After foiling resistance by Maoist-backed tribals, security forces on Friday resumed their push cautiously towards Lalgarh, a stronghold of the Maoists, sweeping the roads for mines as the agitators blew up a bridge to stall their movement. The forces moved out from Pirakata where they had halted on Thursday night and resumed the march towards Lalgarh, 26 km away, in a pincer movement from Pirrakuli and Sarenda in adjacent Bankura district, a senior police officer said.
They used mine detectors to sweep the roads and forests before driving ahead in heavy vehicles from Pirrakuli, 10 km from Pirakata. An IAF helicopter made a sortie over Lalgarh, where Maoist leaders, including a key functionary Kisanji, were believed to be holed up, dropping leaflets asking the people not to allow themselves to be used as human shields. The tribals under the People's Committee Against Police Atrocities blocked all the roads leading to Lalgarh which has come under their control with the police having withdrawn from camps earlier fearing the capture of their weapons.
Roads at Dahijuri and Dherua were dug up and trees felled to obstruct the advance by armed police and Central security forces, while a bridge over a river at Binpur was blown up, the police official said. The security forces planned to set up base camps at Goaltore, Salboni and Jhargram, besides in Pirakata, he said.
The battle to recapture Lalgarh from Maoists began in right earnest on Thursday as the police and central forces stormed the area smashing a human shield of tribal agitators with a barrage of teargas shells and lathi-charges.
A 600-strong mob of tribals armed with lathis, axes, spears, bows and arrows blocked the road when the security forces arrived and shouted at the police asking them to apologise for alleged atrocities, a PTI correspondent on the spot reported.
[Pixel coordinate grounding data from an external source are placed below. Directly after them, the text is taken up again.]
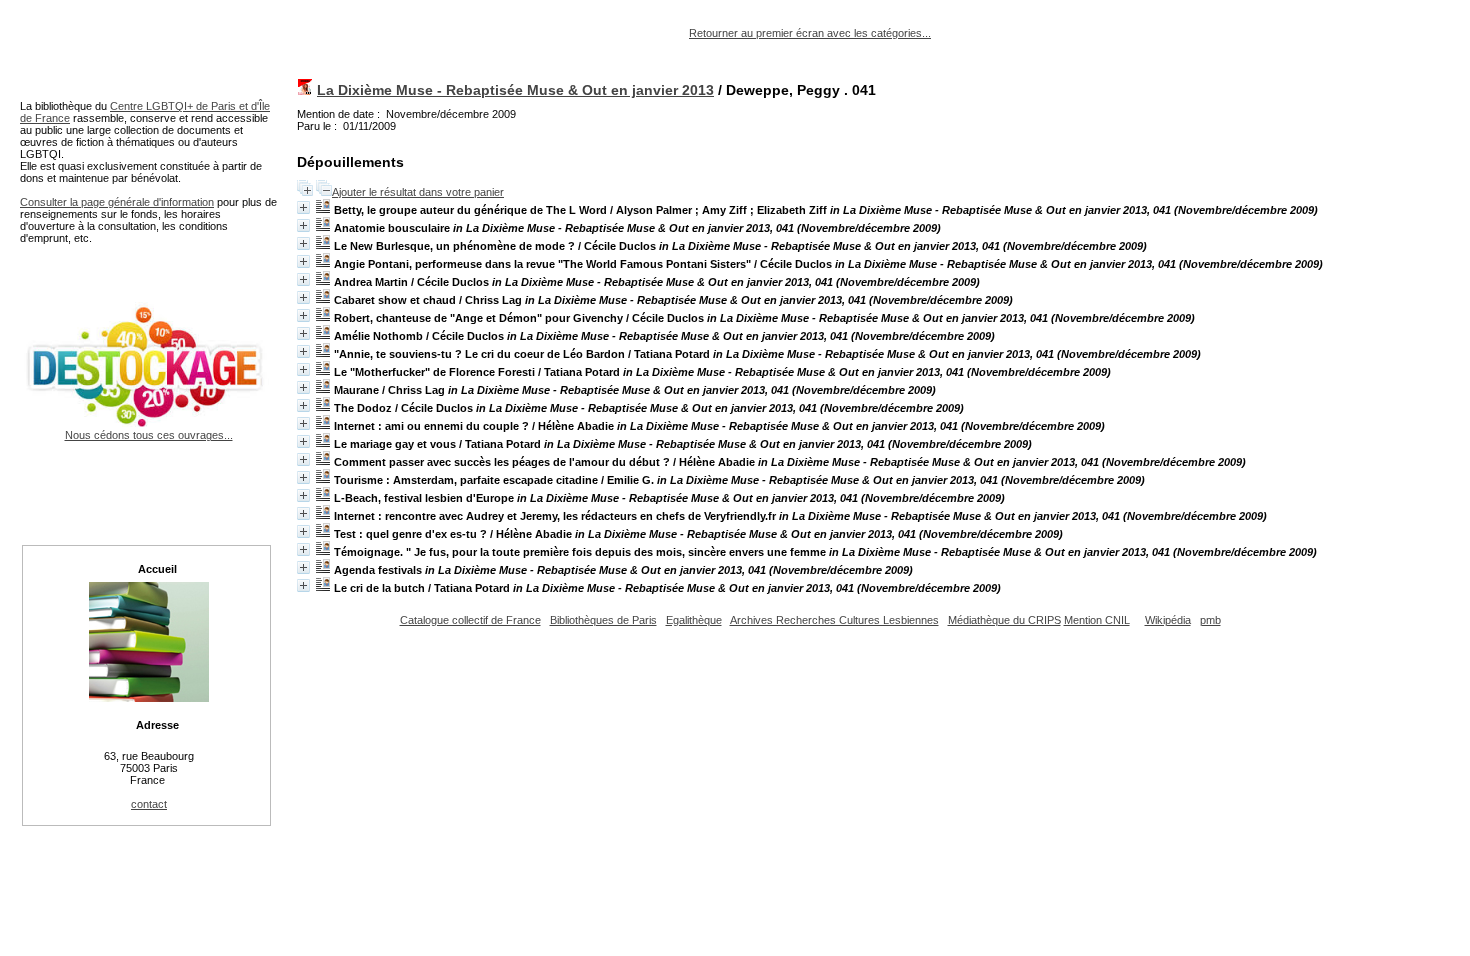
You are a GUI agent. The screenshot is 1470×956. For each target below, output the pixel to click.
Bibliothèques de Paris (603, 620)
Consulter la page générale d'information (117, 202)
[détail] (303, 207)
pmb (1210, 620)
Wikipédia (1168, 620)
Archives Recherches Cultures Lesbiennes (834, 620)
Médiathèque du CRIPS (1004, 620)
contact (149, 804)
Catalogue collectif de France (470, 620)
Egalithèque (694, 620)
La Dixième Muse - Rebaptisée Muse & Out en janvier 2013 (515, 90)
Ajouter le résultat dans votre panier (418, 192)
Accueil (157, 569)
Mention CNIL (1097, 620)
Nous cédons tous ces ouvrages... (149, 435)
A police officer warned the tribals over microphone to disperse within two minutes, following which the armed police, the CRPF and the riot police lobbed a volley of teargas shells and made a lathi-charge dispersing the tribals under the banner of People's Committee Against Police Atrocities in 10 minutes.
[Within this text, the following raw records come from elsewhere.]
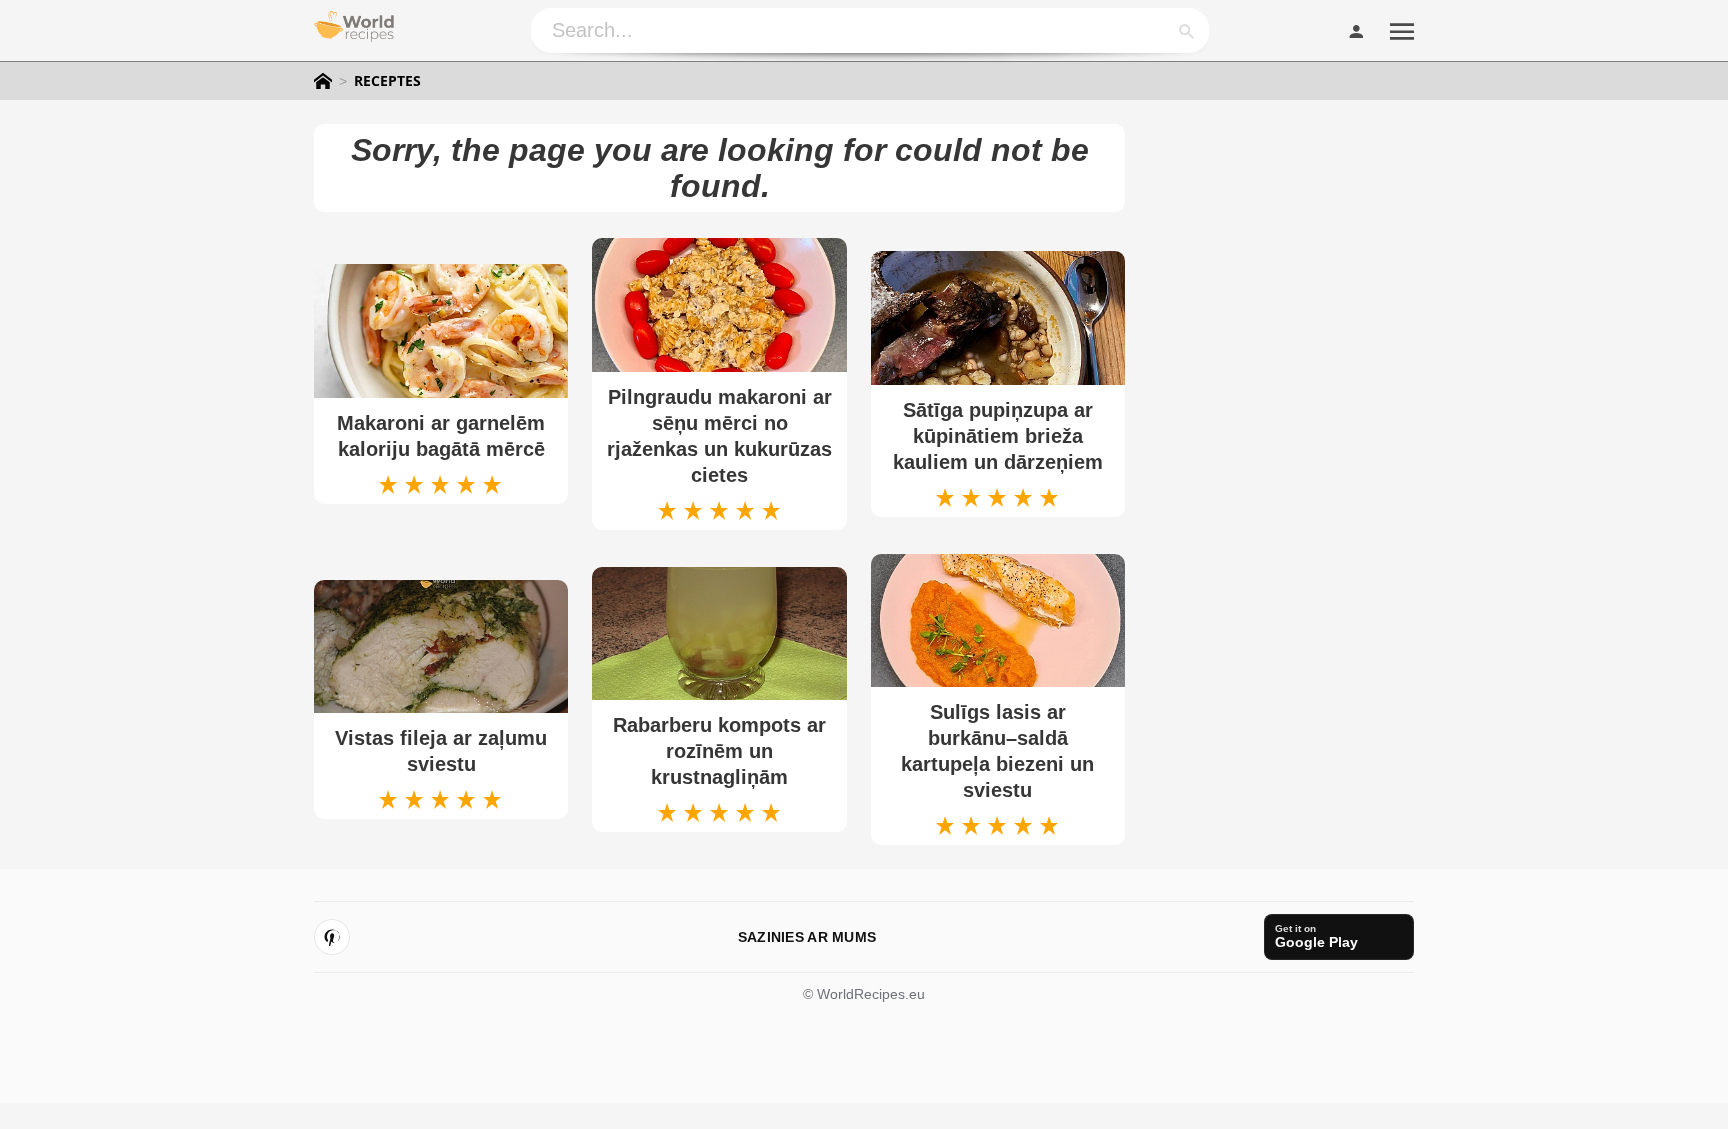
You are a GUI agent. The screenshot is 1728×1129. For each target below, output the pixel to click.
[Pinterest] (332, 937)
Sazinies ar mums (807, 937)
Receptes (387, 81)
The police then proceeded cautiously up the road to Pirrakula, eight km from Lalgarh, making house-to-house searches while people caught on the road were allowed to pass with their hands raised in the air.
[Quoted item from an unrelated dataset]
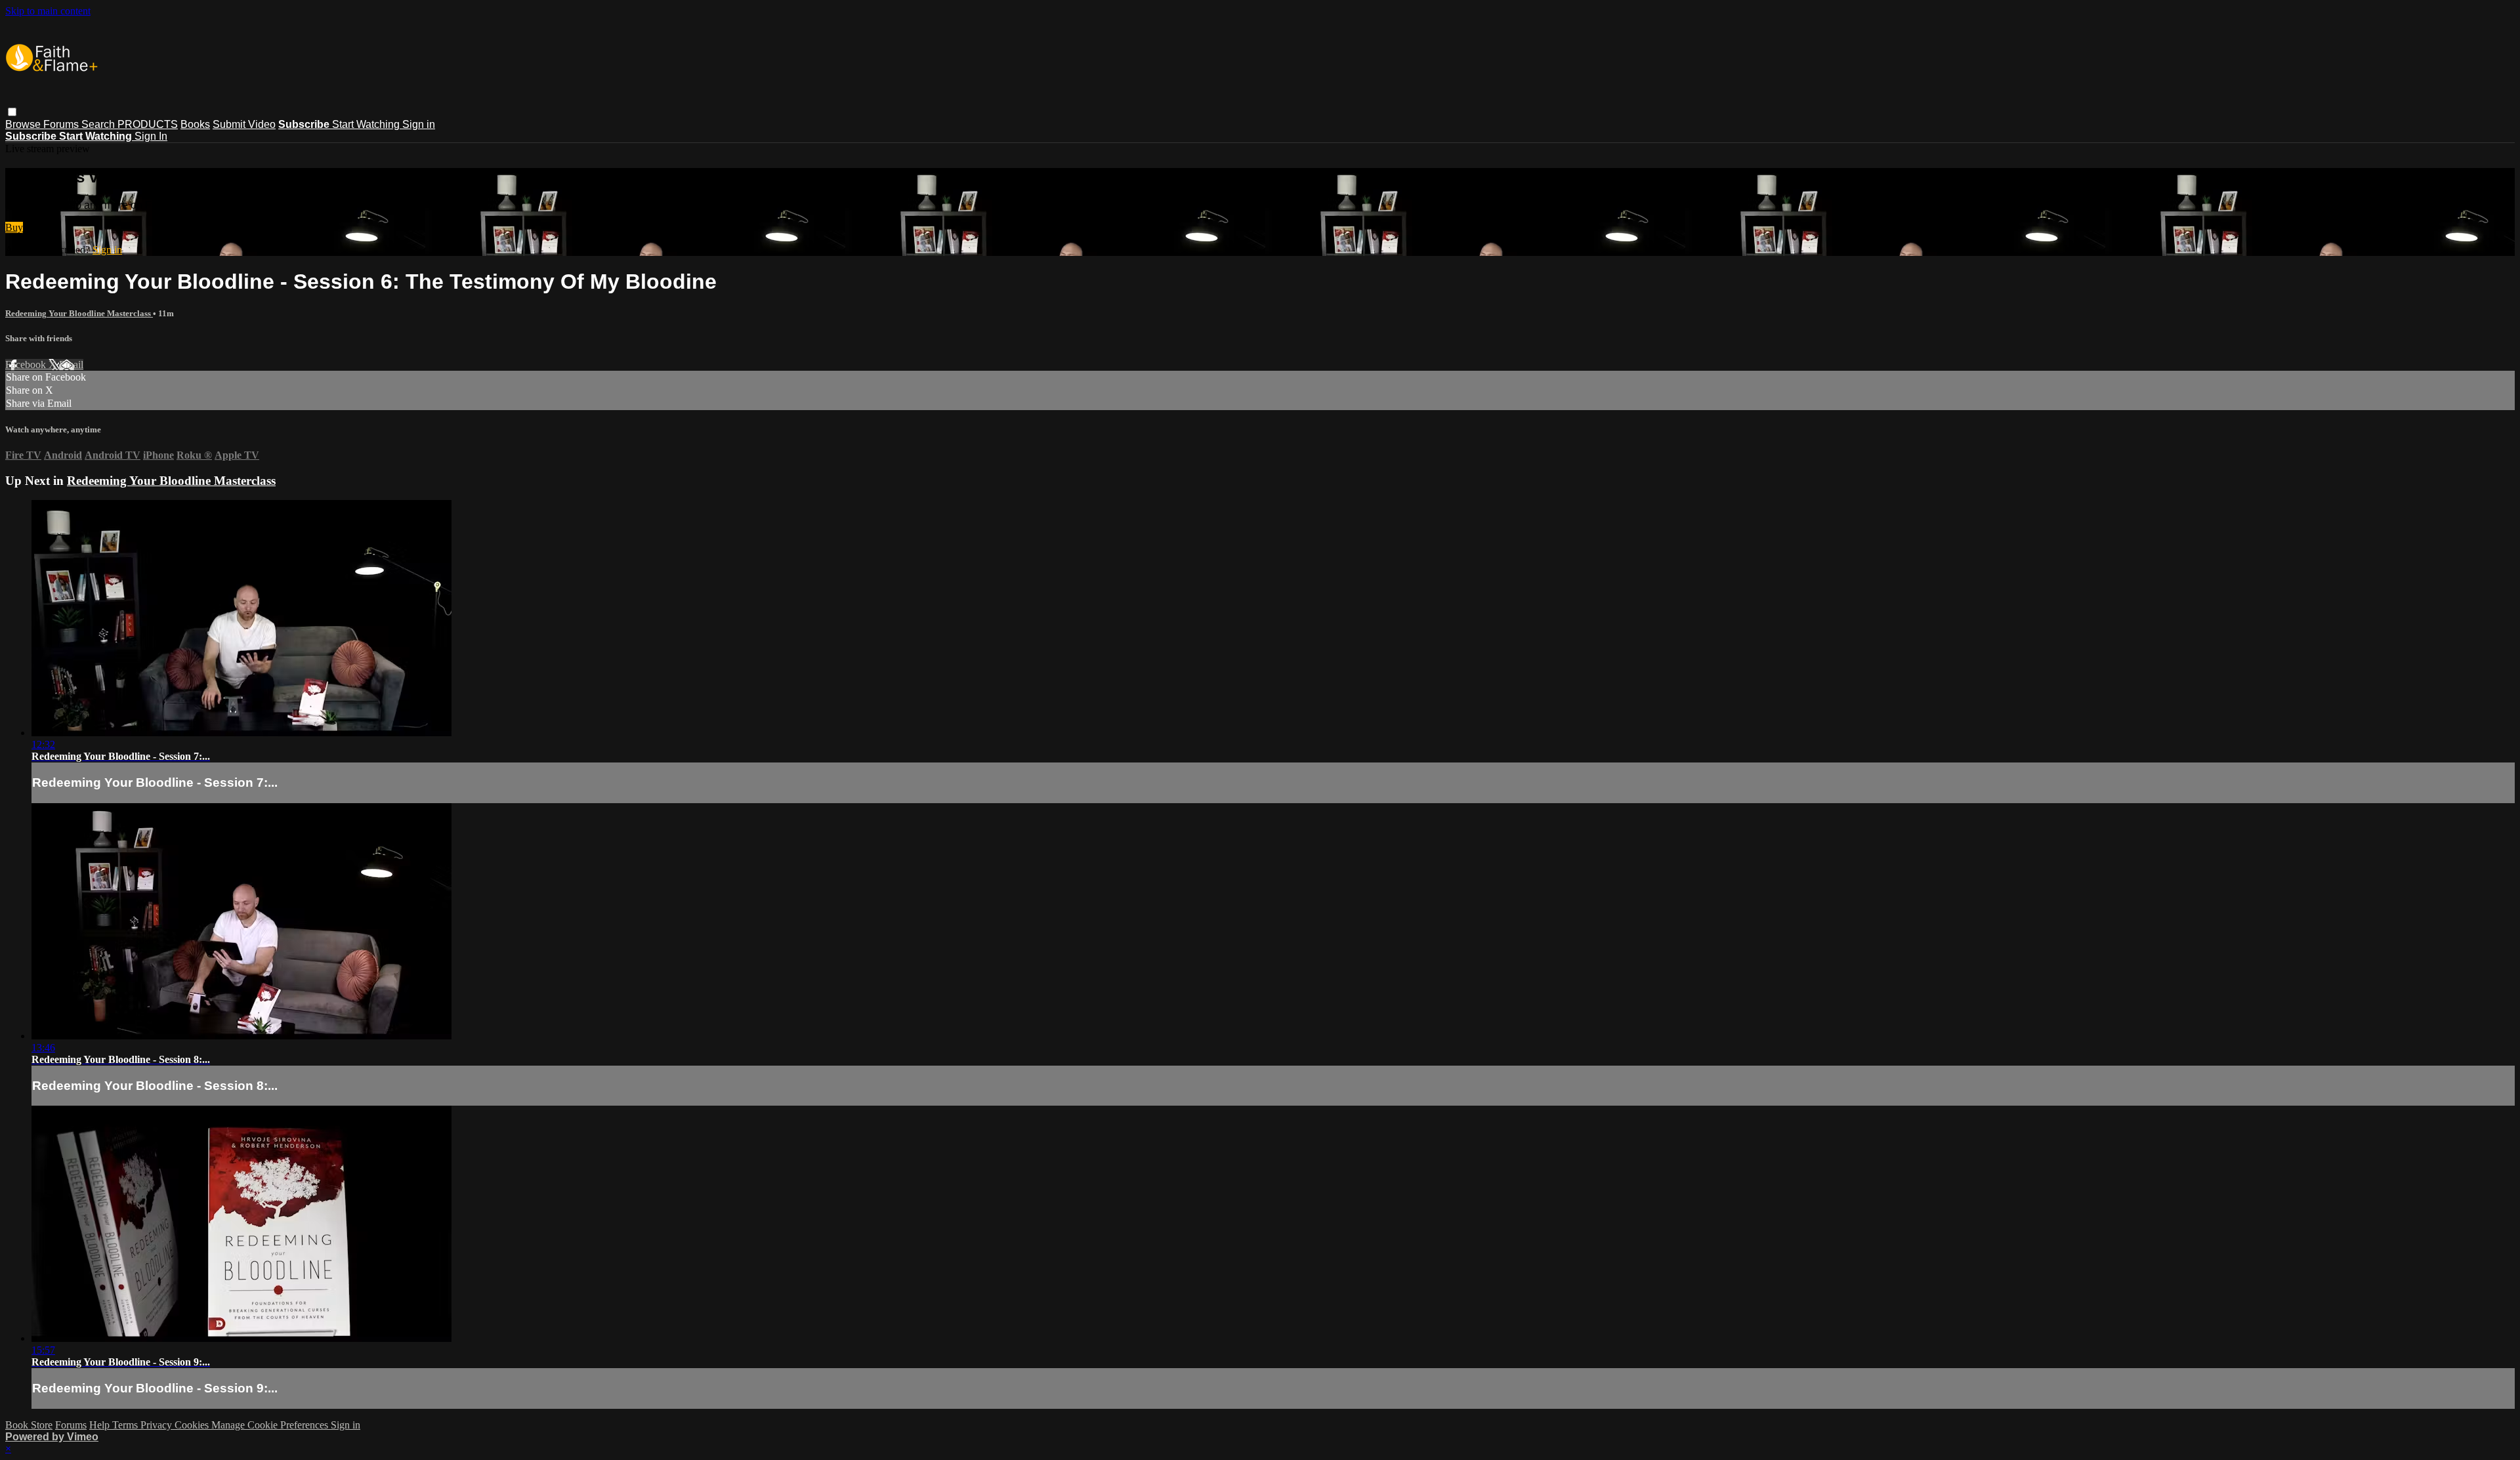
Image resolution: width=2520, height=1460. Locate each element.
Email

The operation was then halted for the night, IGP (Law and Order) Raj Kanojia told PTI from Kolkata. The police and central forces did not want to cross the Jhitka jungle beyond Pirrakula at night as it was a Maoist-dominated area. After moving out from Pirakata, the police and central forces met with little resistance as they swept through Mahida, Dharampur and Pirrakula villages.
Police said it was one of nearly 100 blockades that the securitymen would have to face en route to Lalgarh. Most residents of the villages fled their homes before the arrival of the security forces.
Home Secretary Ardhendu Sen told reporters in Kolkata that the objective of the operation was to clear 18 police station areas in Purulia, Bankura and West Midnapore districts of Maoist occupation. "We have to free these areas of Maoists."
"We estimate about 100 armed Maoist cadres are at Lalgarh. Their leader Kishanji is possibly there", he said. Asked if the operation would continue during the night, Sen said "it is extremely tough." He delined to say how long the operation would take. "The operation will get tougher and we have to be prepared to face attacks and ambushes," he said.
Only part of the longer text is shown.